El acabose del planeta debe ser manía antigua, por lo menos desde que el bíblico libro del Apocalipsis se difundió. ¿Cuál será la fascinación por tan temido evento? Porque no es sólo que el suceso resiste a los insistentes y evidentes fracasos de quienes lo predicen, sino las novedosas formas que asume cada vez que vuelve a surgir. Desde gallinas mensajeras, sin olvidar al insoslayable Nostradamus, hasta programas informáticos de predicción de mercado han sido utilizados como clarividentes faros que alumbran el camino hacia… la oscuridad total. Casi escucho al mercader gritando con su altavoz: “Venga, pase por aquí y escoja usted su propia calamidad planetaria personalizada; aproveche ahora que después no habrá después. Y si se lleva dos… ¡le hacemos un descuento!”.
Pero no crean ustedes que fueron esos los únicos años señalados como el último de la historia; el final de los finales también fue previsto para los años: 1000, 1033, 1426, 1534, 1666, 1809, 1814, 1859, 1874, 1878, 1881, 1910, 1914, 1918, 1925, 1973, 1975, 1977, 1981, 1982, 1984, 1987, 1988, 1989, 1992, 1993, 1994, 1996, 1997, 1998, 1999, 2000, 2001, 2002 y 2004. A veces un supuesto visionario indica una primera fecha y luego, sin amilanarse ante el fiasco del vaticinio, él mismo suelta descaradamente una nueva data. Supongo que el fanatismo sibilino estará por encima de nimiedades como responsabilidad, precisión y credibilidad.

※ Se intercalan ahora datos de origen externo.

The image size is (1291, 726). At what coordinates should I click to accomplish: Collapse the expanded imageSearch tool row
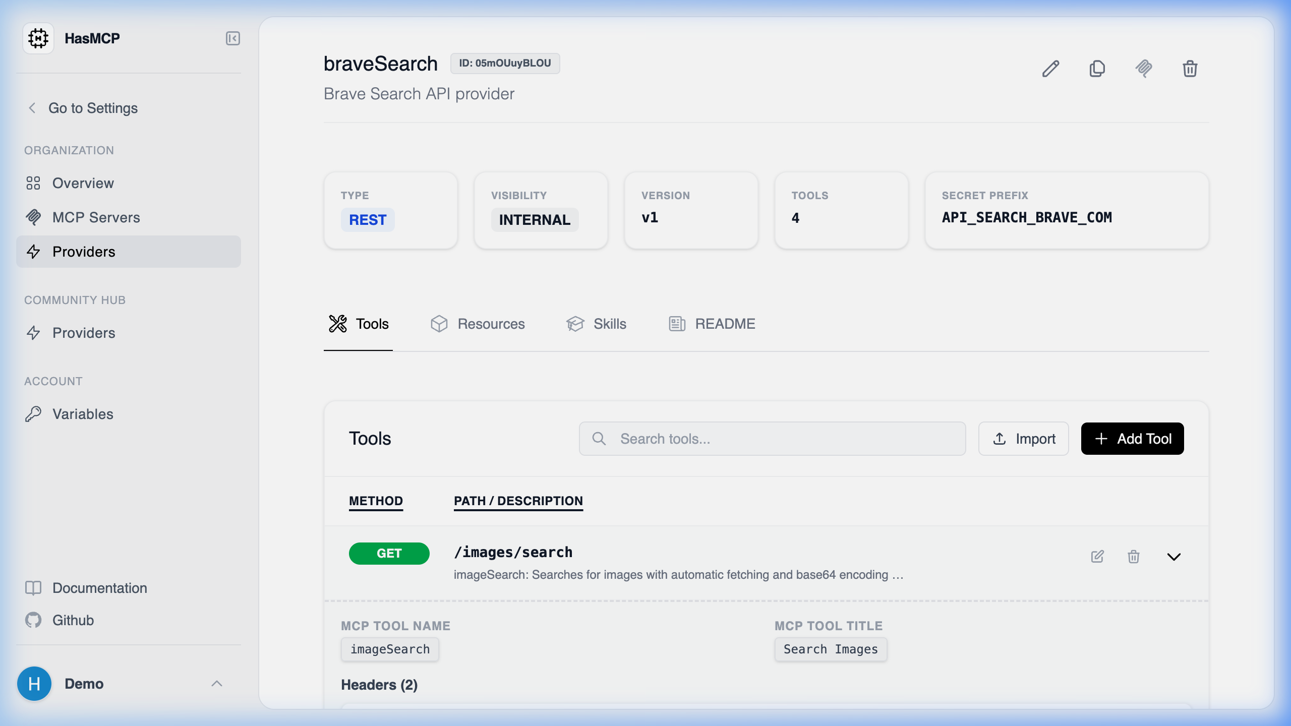(1174, 557)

La más reciente advertencia sobre el último día es una dichosa profecía maya que según algunos, señala el 21 de Diciembre de 2012 como la próxima fecha fatídica. Pues bien, pensando otra vez en posibilidades comerciales, si yo tuviera una agencia de festejos, desde ya estaría armando para la noche del 20, un ágape descomunal que titularía “La Fiesta Final”, “La Rumba Catastrófica”, “La Última Pachanga” o algo por el estilo. Las entradas las vendería carísimo, con el argumento doble de que de todas formas el dinero después no va a servir para nada, y que si nos vamos a ir de este mundo, mejor es que hayamos bailado, comido y bebido bastante. De la misma manera, organizaría “La Celebración del Día Siguiente”, “El Sarao de la Profecía Piche” o “El Resurgimiento”, justo para la noche después, con la excusa de festejar el haber sobrevivido, una vez más, al fin del mundo. ¡Ah, y le daría un descuento al que comprara entradas para las dos!
En todo caso y viendo el interés que el tema genera, creo que inventaré mis propias variantes literarias del fin del mundo. Nada mejor para acabar con la civilización tal cual la conocemos, que un virus informático con un algoritmo basado en la estructura molecular del ADN de la mosca tse tse, que elimine las ganas de trabajar para siempre; o una bebida alcohólica producida a partir de la corteza del clon de un árbol prehistórico, de sabor irresistible y que haga que los políticos digan la verdad de una buena vez; o un antiguo cántico extraído del pergamino de una sacerdotisa hermafrodita y tuerta del siglo 7 ½ a.c., que interpretado en canon a tres voces al son de un tambor de cuero de hipopótamo albino, sirva para invocar una tormenta de crema chantilly con harto colesterol. Quién sabe si hasta publico un libro y me gano un dinerito extra. Eso sí, seguro que cuando algunos vean que yo también he escrito mi versión del desastre terminal, dirán: “Pero bueno ¡esto es fin de mundo!”.